I would expect TDX to follow this same design ie

    qemu-system-x86_64 \
      -object tdx-guest,id=tdx0,..... \
      -machine q35,confidential-guest-support=tdx0 \
      ...

and not require inventing the new 'kvm-type' attribute at least.

For the memory backend though, I'm not so sure - possibly that
might be something that still wants an extra property to identify
the type of memory to allocate, since we use memory-backend-ram
for a variety of use cases.  Or it could be an entirely new object
type such as "memory-backend-gmem"


With regards,
Daniel
Isaku Yamahata July 31, 2023, 5:10 p.m. UTC | #2
On Mon, Jul 31, 2023 at 12:21:42PM -0400,
Xiaoyao Li <xiaoyao.li@intel.com> wrote:

> This is the first RFC version of enabling KVM gmem[1] as the backend for
> private memory of KVM_X86_PROTECTED_VM.
> 
> It adds the support to create a specific KVM_X86_PROTECTED_VM type VM,
> and introduces 'private' property for memory backend. When the vm type
> is KVM_X86_PROTECTED_VM and memory backend has private enabled as below,
> it will call KVM gmem ioctl to allocate private memory for the backend.
> 
>     $qemu -object memory-backend-ram,id=mem0,size=1G,private=on \
>           -machine q35,kvm-type=sw-protected-vm,memory-backend=mem0 \
> 	  ...
> 
> Unfortunately this patch series fails the boot of OVMF at very early
> stage due to triple fault because KVM doesn't support emulate string IO
> to private memory. We leave it as an open to be discussed.
> 
> There are following design opens that need to be discussed:
> 
> 1. how to determine the vm type?
> 
>    a. like this series, specify the vm type via machine property
>       'kvm-type'
>    b. check the memory backend, if any backend has 'private' property
>       set, the vm-type is set to KVM_X86_PROTECTED_VM.

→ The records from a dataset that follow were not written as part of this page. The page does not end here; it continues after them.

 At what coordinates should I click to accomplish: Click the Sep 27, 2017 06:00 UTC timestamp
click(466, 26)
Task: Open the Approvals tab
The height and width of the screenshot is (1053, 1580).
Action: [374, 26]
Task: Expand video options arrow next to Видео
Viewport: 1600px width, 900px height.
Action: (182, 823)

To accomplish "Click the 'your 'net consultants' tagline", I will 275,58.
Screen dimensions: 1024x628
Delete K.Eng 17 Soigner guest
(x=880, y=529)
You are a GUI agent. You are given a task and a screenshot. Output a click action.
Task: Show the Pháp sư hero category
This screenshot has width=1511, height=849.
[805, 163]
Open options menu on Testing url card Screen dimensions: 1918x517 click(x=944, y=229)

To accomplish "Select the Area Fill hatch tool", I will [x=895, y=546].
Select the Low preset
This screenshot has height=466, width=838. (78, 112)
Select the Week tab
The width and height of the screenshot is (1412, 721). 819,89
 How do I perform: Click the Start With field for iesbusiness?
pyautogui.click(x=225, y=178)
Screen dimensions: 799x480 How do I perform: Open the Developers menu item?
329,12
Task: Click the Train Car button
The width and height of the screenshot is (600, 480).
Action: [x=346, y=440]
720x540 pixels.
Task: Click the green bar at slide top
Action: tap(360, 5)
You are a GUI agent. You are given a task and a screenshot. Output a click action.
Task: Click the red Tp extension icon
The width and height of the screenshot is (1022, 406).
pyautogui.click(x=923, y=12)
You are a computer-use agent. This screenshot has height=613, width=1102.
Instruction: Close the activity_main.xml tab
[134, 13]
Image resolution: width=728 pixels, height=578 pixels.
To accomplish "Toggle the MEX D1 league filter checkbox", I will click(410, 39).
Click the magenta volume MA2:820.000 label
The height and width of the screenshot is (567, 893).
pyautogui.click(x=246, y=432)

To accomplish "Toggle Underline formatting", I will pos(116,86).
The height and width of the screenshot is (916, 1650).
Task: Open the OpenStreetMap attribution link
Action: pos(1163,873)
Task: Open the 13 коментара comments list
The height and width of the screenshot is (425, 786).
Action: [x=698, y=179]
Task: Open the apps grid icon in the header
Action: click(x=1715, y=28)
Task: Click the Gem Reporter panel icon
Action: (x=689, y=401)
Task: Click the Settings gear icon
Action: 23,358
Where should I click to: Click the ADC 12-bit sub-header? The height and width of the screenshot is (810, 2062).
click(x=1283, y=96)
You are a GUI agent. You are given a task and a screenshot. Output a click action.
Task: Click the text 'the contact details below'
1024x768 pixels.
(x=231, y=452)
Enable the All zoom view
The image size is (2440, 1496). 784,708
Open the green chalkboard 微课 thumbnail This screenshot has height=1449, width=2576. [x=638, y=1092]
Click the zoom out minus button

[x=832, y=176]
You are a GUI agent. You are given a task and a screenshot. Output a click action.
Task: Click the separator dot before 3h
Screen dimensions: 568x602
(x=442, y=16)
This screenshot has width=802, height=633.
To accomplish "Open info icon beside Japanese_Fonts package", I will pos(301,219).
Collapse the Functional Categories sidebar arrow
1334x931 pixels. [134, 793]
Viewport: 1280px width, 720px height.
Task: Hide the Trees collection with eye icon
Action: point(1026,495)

Hi Xiaoyao.  Because qemu has already confidential guest support, we should
utilize it.  Say,
qemu  \
  -object sw-protected, id=swp0, <more options for KVM_X86_SW_PROTECTED_VM> \
  -machine confidential-guest-support=swp0



> 2. whether 'private' property is needed if we choose 1.b as design 
> 
>    with 1.b, QEMU can decide whether the memory region needs to be
>    private (allocates gmem fd for it) or not, on its own.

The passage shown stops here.